Well I made the table my Nancy wanted and here it is. Used my kreg jig for the frame. Now she can put her drinks down and it gives the umbrella more stability.


----------



## oldnewbie (Sep 18, 2006)

Nice table, Glenmore. But where is Harry's tutorial? 

Neal


----------



## Glenmore (Sep 10, 2004)

I explained to him nicely and he has the photo shoot in his head.  So he will be happy with the end result.


----------



## Dr.Zook (Sep 10, 2004)

*A waste.*



Glenmore said:


> I explained to him nicely and he has the photo shoot in his head.  So he will be happy with the end result.


What a waste of a good photo shoot.


----------



## BrianS (Nov 7, 2004)

Glenmore said:


> I explained to him nicely and he has the photo shoot in his head.  So he will be happy with the end result.

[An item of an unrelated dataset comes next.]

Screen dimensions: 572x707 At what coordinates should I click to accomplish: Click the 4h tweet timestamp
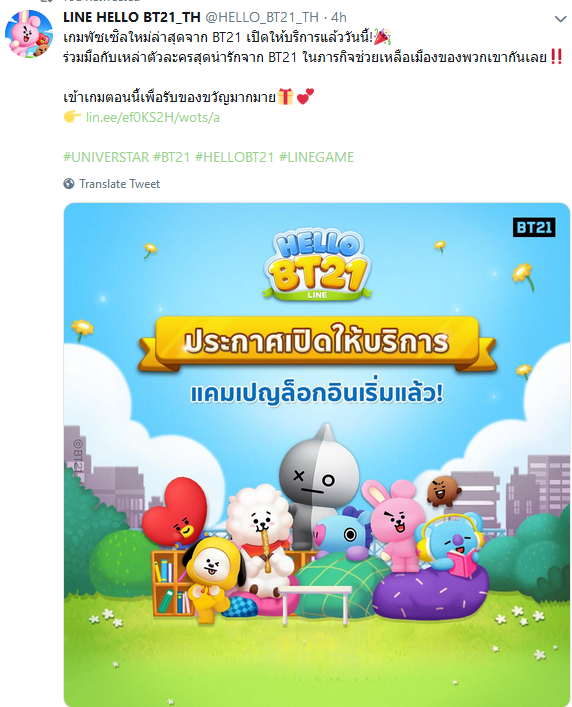point(339,17)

Glenmore, are you trying to say that the photo shoot is lonely with all that room?  

Nice table by the way.

Brian


----------



## harrysin (Jan 15, 2007)

Neal understands me, how am I and others like me ever going to learn the finer points of woodworking without tutorials, with a memory like mine Glenmore, explanations aren't sufficient.


----------



## Glenmore (Sep 10, 2004)

What a waste of a good photo shoot. 


Dave looked all around the forums did not see any photos from you buddy, old pal, amigo.


----------



## chippypah (Dec 24, 2007)

Nice Table Mate, Nancy must be very pleased not holding the umbrella anymore.


----------



## Mike (Nov 22, 2004)

Glenmore, why not dress up your table a bit? Shorten the base pieces by 3" each and pocket hole them into the legs. This will give a much cleaner look. I like the design and I know this table will be very useful. Keep up the good work.


----------